Je devais avoir 5 ou 6 ans. Ce matin-là, le départ à l’école de la rue Franklin aurait pu être identique à ce que nous connaissions, mais allez savoir pourquoi certains jours, les cycles physiologiques n’obéissent pas à la rigueur des horaires scolaires. Ainsi en alla-t-il ce jour- là.
Tout commença au petit déjeuner par ce café au lait, toujours trop chaud, dans lequel je trempais une tartine de pain beurré que j’égouttais bien au-dessus du bol avant de l’enfourner dans ma bouche, et quel délice alors de retrouver le goût particulier de ce beurre blanc mélangé à l’arôme du pain frais tout chaud ! (Lorsque tout allait bien et que l’ambiance était calme et détendue, je prenais le temps de recouvrir soigneusement, la totalité de la surface de ma tartine de ce beurre que l’on conservait à la glacière, dans un grand bol contenant de l’eau fraîche…Mais à l’approche de l’été, ce moyen de conservation n’était guère efficace).

## Données brutes

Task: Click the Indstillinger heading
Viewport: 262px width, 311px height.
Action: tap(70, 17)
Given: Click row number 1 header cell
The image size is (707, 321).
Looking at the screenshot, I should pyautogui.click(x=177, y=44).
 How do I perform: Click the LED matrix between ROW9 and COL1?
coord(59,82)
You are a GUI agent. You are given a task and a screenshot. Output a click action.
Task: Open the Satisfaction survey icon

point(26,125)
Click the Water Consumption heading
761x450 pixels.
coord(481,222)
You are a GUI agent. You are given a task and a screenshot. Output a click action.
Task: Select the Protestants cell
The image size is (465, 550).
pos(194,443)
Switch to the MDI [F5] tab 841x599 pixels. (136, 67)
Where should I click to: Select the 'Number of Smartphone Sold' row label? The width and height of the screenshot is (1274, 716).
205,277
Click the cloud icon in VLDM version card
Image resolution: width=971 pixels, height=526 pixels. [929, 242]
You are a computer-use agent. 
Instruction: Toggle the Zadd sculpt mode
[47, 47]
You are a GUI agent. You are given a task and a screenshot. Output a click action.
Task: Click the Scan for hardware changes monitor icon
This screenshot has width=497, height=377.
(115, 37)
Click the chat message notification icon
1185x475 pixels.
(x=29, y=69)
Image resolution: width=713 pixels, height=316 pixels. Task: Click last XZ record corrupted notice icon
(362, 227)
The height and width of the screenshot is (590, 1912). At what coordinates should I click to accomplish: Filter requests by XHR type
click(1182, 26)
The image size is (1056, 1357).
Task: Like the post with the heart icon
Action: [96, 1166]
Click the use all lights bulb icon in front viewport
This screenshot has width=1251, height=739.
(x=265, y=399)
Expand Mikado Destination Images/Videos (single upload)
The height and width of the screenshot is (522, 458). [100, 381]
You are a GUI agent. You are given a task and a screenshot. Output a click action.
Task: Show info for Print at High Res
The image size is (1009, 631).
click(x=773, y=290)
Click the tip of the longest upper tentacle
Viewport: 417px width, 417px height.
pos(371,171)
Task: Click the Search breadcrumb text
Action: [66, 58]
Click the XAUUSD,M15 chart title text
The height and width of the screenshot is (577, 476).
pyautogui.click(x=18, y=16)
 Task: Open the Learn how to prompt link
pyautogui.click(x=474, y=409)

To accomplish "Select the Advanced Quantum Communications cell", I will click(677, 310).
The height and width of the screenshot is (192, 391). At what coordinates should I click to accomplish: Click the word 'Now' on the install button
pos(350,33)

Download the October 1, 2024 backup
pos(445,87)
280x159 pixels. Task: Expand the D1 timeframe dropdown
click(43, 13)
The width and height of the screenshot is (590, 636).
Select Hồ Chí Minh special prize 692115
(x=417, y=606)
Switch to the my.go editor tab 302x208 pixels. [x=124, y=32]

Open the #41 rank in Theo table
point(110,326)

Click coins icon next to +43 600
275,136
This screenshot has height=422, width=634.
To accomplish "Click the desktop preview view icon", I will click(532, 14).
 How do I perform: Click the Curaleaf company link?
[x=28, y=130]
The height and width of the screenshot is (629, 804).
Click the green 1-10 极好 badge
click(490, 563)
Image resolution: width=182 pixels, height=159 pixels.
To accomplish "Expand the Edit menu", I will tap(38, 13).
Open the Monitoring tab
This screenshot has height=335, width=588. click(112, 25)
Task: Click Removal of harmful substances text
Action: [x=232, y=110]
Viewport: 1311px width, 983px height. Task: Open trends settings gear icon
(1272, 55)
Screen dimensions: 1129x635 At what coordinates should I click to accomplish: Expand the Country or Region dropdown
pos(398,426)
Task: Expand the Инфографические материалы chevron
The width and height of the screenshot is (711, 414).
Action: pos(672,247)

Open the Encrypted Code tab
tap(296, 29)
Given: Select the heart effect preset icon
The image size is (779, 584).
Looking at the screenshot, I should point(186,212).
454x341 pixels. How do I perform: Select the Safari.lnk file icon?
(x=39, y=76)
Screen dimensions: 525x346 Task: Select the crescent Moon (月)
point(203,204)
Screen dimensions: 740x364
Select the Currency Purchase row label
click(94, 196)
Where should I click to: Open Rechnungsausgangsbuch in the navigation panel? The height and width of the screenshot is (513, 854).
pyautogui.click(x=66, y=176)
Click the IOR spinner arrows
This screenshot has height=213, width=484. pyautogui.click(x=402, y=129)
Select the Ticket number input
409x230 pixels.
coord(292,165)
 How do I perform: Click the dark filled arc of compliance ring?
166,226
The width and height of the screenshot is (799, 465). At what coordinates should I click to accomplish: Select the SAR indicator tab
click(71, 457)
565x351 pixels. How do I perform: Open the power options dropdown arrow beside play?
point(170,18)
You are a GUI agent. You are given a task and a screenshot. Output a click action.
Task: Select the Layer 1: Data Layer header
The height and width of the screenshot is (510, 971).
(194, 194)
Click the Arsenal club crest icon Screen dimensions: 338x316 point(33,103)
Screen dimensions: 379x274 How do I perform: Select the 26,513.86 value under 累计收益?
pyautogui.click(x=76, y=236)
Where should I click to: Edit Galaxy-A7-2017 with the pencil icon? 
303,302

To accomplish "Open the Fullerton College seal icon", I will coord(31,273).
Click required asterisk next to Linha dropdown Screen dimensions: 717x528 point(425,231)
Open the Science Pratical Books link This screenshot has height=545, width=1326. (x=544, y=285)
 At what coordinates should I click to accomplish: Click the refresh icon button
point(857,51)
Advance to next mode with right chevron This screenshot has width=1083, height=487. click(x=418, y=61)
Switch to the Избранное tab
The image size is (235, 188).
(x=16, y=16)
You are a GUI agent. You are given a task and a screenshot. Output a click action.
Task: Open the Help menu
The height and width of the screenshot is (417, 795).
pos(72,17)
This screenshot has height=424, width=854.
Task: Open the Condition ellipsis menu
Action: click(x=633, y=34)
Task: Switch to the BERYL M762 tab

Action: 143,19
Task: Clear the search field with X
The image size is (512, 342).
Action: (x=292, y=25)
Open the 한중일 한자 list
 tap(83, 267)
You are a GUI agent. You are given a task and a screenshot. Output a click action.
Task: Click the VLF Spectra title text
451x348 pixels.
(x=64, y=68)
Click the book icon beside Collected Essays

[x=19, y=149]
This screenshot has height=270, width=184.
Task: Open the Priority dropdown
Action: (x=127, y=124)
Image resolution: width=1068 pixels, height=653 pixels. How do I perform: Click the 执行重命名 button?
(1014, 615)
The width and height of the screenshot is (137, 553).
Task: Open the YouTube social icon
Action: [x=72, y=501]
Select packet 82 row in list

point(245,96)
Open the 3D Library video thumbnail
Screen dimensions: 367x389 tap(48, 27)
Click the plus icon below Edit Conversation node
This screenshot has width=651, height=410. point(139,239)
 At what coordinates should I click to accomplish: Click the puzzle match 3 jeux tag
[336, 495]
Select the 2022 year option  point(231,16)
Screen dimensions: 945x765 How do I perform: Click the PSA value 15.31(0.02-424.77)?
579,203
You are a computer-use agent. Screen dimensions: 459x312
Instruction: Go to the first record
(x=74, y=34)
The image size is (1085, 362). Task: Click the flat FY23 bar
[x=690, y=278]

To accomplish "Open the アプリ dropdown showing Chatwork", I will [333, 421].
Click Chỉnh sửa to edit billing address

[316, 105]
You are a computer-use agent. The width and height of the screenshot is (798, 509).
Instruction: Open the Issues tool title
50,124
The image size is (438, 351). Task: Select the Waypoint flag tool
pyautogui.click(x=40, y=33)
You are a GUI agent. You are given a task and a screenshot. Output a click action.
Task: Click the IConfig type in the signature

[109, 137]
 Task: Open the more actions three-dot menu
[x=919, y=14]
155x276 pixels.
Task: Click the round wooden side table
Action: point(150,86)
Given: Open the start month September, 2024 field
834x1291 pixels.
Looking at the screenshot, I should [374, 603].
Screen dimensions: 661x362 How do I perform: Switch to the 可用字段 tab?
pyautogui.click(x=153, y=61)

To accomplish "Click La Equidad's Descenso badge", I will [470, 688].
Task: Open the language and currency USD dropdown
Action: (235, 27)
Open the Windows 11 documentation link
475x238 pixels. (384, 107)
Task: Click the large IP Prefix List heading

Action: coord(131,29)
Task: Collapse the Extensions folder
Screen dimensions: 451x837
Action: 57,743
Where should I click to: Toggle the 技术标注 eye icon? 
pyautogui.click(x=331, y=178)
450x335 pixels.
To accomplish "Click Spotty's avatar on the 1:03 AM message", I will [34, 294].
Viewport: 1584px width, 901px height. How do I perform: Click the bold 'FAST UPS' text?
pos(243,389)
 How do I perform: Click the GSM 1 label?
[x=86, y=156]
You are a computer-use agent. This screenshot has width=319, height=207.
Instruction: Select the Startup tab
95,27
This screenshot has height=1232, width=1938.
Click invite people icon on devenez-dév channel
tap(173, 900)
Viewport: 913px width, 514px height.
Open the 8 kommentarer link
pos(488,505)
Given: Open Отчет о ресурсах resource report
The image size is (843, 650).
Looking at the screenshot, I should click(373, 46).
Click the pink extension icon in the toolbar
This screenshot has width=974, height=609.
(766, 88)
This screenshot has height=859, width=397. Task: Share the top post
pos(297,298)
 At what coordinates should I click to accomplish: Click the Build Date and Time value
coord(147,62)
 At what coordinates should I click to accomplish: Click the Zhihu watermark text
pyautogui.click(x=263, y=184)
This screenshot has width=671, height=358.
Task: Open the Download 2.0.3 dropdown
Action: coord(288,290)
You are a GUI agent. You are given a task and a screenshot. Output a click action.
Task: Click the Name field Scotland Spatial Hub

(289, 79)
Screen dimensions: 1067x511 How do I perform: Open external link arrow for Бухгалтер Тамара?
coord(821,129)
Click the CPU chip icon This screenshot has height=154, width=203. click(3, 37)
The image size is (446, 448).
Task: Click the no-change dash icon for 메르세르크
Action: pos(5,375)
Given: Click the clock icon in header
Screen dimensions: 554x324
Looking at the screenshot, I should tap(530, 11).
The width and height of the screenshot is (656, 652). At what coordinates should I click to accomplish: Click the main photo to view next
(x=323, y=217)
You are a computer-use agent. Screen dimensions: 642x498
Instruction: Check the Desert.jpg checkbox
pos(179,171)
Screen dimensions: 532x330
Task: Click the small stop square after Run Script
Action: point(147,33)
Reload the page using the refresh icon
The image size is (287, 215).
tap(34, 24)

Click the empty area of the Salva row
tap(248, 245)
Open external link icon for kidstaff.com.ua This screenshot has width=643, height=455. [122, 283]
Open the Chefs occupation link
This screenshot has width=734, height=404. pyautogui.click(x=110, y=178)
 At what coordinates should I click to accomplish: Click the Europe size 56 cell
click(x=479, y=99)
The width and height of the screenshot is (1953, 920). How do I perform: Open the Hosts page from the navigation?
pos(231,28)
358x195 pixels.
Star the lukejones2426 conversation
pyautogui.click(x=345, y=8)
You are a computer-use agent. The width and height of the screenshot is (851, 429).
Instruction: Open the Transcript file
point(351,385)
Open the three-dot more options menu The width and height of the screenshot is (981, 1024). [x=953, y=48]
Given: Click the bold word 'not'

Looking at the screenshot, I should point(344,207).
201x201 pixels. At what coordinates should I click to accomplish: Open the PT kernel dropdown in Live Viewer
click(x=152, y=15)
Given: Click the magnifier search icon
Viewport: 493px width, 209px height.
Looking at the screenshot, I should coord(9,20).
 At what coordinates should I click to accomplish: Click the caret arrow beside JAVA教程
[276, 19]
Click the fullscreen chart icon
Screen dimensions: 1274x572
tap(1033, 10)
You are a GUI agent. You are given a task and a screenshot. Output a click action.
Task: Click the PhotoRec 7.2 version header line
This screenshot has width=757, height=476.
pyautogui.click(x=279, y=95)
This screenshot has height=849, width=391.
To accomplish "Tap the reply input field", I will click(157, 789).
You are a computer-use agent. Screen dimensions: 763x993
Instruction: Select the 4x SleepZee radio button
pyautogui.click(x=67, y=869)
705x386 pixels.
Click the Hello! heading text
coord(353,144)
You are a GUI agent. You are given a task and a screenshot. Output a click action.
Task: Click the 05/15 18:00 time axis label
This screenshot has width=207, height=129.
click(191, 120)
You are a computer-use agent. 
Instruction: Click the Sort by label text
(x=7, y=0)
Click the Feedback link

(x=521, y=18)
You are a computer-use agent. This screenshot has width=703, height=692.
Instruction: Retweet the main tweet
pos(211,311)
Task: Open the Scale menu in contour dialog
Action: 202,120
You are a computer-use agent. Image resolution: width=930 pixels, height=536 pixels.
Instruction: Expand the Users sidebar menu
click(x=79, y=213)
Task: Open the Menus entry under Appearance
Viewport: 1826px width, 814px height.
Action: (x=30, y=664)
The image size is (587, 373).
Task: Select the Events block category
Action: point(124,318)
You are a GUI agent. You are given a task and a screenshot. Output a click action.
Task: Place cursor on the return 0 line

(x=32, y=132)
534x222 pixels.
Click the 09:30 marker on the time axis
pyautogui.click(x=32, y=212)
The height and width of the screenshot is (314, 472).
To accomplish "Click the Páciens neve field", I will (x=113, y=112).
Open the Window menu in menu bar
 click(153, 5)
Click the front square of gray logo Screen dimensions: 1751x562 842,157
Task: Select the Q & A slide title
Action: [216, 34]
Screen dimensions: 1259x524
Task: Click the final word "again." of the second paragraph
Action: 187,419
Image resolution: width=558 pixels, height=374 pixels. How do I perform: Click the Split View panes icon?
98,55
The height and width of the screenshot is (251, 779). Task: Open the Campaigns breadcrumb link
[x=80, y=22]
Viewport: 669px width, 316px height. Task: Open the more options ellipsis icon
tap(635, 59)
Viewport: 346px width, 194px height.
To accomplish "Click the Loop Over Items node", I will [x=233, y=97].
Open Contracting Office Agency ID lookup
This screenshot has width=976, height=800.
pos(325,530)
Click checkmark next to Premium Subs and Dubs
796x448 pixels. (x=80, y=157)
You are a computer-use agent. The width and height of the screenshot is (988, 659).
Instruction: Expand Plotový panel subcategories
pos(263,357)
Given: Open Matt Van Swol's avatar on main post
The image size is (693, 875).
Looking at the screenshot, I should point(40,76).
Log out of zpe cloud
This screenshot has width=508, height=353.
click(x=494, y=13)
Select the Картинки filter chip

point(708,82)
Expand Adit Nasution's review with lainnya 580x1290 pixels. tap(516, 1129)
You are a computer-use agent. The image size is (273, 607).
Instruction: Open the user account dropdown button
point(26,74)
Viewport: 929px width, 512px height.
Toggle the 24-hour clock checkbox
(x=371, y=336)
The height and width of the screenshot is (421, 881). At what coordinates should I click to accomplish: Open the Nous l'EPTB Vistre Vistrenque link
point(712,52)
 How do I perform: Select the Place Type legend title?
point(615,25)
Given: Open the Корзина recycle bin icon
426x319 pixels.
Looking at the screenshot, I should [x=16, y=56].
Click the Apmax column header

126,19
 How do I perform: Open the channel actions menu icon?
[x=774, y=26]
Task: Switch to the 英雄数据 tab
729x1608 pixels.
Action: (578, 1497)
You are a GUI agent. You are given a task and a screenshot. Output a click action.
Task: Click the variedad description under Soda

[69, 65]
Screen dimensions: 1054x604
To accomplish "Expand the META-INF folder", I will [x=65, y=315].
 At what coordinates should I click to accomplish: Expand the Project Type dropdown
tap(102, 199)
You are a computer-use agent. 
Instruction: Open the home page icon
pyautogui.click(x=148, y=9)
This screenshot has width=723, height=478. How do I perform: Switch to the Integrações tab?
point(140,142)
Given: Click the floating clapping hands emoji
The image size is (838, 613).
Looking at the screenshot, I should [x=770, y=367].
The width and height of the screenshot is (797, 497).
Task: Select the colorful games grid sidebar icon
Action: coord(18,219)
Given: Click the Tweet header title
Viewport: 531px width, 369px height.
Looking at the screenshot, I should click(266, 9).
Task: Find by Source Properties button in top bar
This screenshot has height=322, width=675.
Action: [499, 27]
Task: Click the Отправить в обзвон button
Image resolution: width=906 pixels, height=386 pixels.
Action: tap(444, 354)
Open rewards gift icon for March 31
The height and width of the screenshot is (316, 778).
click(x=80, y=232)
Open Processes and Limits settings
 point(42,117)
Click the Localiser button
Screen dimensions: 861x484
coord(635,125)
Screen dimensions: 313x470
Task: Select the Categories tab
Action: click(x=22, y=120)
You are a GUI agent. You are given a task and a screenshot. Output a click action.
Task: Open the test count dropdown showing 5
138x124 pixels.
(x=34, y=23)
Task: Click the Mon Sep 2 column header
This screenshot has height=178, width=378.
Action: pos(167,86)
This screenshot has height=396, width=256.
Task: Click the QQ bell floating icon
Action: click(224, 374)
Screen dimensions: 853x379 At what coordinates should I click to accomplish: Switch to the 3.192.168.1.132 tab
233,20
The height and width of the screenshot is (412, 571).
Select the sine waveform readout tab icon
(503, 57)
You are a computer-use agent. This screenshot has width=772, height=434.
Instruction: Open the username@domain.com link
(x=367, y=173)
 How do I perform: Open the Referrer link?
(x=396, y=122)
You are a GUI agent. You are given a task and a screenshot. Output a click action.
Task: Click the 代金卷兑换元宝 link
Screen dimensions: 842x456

## Activité 1
Pouvez-vous réécrire plus brièvement le paragraphe du souvenir d'enfance qui commence par « Tout commença au petit déjeuner », en conservant ses faits principaux ?
## Activité 2
Pourriez-vous prolonger le souvenir d'enfance en reprenant le récit juste après sa dernière phrase ?

## Réponse 1
Tout commença au petit déjeuner avec le café au lait, toujours trop chaud, où je trempais une tartine beurrée, égouttée au-dessus du bol avant d'être mangée. Quel délice que ce goût de beurre blanc mêlé à l'arôme du pain frais et chaud ! Quand l'ambiance était calme, je couvrais soigneusement toute la tartine de ce beurre, conservé à la glacière dans un grand bol d'eau fraîche. À l'approche de l'été, ce moyen de conservation n'était guère efficace.

## Réponse 2
Donc, lorsque le lait après avoir bouilli, restait trop chaud pour être bu, comme ce matin-là, nous avions le droit de demander exceptionnellement le refroidissement progressif par changements de bols : le liquide bouillant se refroidissait en passant ainsi d’un bol à l’autre. La rapidité de cette opération était fonction de la dextérité ( et de la patience…) de la maîtresse de maison, du nombre de bols froids disponibles et de leurs contenances respectives qui devaient être au moins identiques. Mais pour bénéficier de cette faveur, il fallait ajouter à la température élevée du lait une seconde condition : l’état d’urgence imposé par le départ à l’école.
Ce jour -là je n’étais pas particulièrement en retard je pense, car l’on a dû me dire alors : « laisse le café au lait se refroidir.. ».
Confiant dans le temps qu’il pouvait me rester je rejoignis « les cabinets », pressé par un besoin naturel, muni d’un « p’tit livre », magazine illustré. La lecture de Mandrake le magicien, ne facilita certainement pas ma concentration sur une activité physiologique intestinale subitement bien ralentie et je dus rester probablement trop longtemps jusqu’à éveiller l’inquiétude de mes proches.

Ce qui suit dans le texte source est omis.